Maintenant, comme défi, il faut que les services de la SEN’EAU soient équivalents à ce qu’on voit dans les pays avancés. En France où j’ai eu l’occasion de visiter les infrastructures hydrauliques, il n’y a pas de rupture d’approvisionnement en eau. Nous avons l’ambition d’être l’entreprise préférée des Sénégalais au cours des cinq prochaines années. Le niveau de service doit être élevé et constamment amélioré, de la production de l’eau potable à la distribution, et même jusqu’à la facturation qui doit être digitalisée.
Cela passe notamment par la mise en place de la télérelève afin que chaque client puisse suivre sa consommation. Il faut également développer un réseau intelligent de sorte que le réseau puisse basculer automatique afin de compenser le manque d’eau dans certaines zones en forte demande. Ce système existe dans de nombreux pays, notamment en France. Nous nous appuierons sur notre partenaire technique SUEZ pour atteindre cet objectif. Cela fait 5 ans que nous avons commencé ce processus, et il faut continuer à moderniser l’entreprise.

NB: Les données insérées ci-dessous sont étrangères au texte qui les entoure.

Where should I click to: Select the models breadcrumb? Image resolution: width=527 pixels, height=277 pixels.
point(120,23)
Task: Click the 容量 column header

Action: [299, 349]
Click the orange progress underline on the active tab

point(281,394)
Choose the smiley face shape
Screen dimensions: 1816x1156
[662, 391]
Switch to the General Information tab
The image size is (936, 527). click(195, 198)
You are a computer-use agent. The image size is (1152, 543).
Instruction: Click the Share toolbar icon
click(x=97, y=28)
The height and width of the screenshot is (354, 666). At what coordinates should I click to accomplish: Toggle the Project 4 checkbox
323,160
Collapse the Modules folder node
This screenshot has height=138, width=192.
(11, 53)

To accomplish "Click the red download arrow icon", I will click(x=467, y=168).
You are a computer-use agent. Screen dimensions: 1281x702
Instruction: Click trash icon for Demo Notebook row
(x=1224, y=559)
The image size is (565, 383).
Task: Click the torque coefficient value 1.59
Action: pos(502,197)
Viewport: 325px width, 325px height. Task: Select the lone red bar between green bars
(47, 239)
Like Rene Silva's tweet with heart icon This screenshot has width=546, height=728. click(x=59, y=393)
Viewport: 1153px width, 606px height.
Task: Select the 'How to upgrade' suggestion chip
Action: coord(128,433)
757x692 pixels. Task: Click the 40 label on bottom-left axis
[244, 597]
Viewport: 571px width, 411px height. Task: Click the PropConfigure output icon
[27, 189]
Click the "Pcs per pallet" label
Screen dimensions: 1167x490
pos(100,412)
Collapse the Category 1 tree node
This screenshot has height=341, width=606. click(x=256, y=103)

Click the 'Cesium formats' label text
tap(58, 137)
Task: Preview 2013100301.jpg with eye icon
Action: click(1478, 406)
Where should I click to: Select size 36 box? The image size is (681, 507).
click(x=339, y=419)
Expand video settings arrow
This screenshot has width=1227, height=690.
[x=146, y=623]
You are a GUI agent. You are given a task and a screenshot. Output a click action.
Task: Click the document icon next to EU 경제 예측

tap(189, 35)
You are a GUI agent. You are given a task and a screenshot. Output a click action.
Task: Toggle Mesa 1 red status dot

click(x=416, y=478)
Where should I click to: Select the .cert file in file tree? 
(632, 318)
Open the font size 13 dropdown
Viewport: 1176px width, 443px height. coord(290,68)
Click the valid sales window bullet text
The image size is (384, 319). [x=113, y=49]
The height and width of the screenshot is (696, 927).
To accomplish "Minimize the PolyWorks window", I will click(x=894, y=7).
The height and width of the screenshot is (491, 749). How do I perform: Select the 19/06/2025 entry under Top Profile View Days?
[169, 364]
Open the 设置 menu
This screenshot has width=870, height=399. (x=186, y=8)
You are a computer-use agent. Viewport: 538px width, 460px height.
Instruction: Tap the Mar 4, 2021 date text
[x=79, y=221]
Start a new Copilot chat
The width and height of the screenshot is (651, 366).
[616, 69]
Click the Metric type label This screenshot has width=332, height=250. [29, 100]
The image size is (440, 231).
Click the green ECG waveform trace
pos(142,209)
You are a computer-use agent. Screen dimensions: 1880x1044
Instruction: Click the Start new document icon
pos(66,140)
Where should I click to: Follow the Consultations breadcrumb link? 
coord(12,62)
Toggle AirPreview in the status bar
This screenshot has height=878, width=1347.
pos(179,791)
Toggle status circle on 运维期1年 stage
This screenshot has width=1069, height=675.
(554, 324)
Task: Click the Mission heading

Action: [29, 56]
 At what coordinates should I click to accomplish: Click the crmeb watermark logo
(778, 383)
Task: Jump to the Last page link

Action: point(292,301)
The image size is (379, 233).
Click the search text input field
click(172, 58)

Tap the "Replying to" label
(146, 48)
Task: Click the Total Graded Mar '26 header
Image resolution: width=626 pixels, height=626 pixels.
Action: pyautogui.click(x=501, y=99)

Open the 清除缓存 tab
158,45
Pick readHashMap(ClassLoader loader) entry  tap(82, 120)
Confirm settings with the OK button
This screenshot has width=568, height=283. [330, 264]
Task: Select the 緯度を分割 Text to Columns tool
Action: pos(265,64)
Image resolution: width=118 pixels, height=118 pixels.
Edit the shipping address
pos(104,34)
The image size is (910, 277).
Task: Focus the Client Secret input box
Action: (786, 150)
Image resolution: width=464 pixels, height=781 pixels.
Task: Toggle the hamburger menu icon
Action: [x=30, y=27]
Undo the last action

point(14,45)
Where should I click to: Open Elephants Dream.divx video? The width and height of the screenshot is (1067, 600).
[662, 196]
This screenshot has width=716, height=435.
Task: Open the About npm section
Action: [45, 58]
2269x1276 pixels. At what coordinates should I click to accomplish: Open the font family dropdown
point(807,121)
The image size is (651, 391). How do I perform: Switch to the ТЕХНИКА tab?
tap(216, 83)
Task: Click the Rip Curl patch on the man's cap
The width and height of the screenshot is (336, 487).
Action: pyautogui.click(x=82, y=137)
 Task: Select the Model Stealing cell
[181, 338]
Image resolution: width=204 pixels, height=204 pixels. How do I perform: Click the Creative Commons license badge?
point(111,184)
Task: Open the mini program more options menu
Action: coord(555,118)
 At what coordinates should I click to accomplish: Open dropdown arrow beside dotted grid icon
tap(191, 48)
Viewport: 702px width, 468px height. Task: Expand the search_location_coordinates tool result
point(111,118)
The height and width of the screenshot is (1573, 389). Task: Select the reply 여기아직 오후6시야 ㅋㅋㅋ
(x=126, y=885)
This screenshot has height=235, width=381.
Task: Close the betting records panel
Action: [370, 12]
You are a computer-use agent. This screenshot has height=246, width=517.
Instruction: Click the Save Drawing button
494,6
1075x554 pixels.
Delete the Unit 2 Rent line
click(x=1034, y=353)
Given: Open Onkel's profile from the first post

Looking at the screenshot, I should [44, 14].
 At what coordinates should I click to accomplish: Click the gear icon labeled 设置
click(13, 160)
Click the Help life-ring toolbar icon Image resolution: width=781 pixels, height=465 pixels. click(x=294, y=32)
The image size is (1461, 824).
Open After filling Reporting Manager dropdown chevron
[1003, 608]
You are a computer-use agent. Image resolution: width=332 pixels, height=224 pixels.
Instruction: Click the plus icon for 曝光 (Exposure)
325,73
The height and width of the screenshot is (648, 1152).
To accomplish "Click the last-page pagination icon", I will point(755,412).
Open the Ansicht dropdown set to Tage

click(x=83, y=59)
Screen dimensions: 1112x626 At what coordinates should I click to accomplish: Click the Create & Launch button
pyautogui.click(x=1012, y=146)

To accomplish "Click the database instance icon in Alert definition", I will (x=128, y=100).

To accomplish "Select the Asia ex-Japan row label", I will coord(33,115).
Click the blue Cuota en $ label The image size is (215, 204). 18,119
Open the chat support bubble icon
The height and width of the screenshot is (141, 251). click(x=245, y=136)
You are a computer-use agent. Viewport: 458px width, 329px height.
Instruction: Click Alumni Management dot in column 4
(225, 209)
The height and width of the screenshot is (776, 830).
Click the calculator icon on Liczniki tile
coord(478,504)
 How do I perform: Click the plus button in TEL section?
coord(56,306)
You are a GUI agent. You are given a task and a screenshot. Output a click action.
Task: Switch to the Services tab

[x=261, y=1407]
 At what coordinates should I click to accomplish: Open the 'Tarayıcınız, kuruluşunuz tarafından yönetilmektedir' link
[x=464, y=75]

Le prochain défi c’est également la qualité de l’eau. La SEN’EAU vient d’effectuer un transfert d’eau douce à Mbacké dans le centre du Sénégal où l’eau contenait beaucoup du fluor, et les populations commençaient déjà à se plaindre de la situation. Ce transfert va se poursuivre dans d’autres villes concernées par la mauvaise qualité de l’eau. Avec l’appui de l’État à travers la SONES et de notre partenaire technique SUEZ, le prochain défi est de donner partout au Sénégal, une eau de très bonne qualité, c’est-à-dire selon les normes de l’Organisation mondiale de la santé (OMS).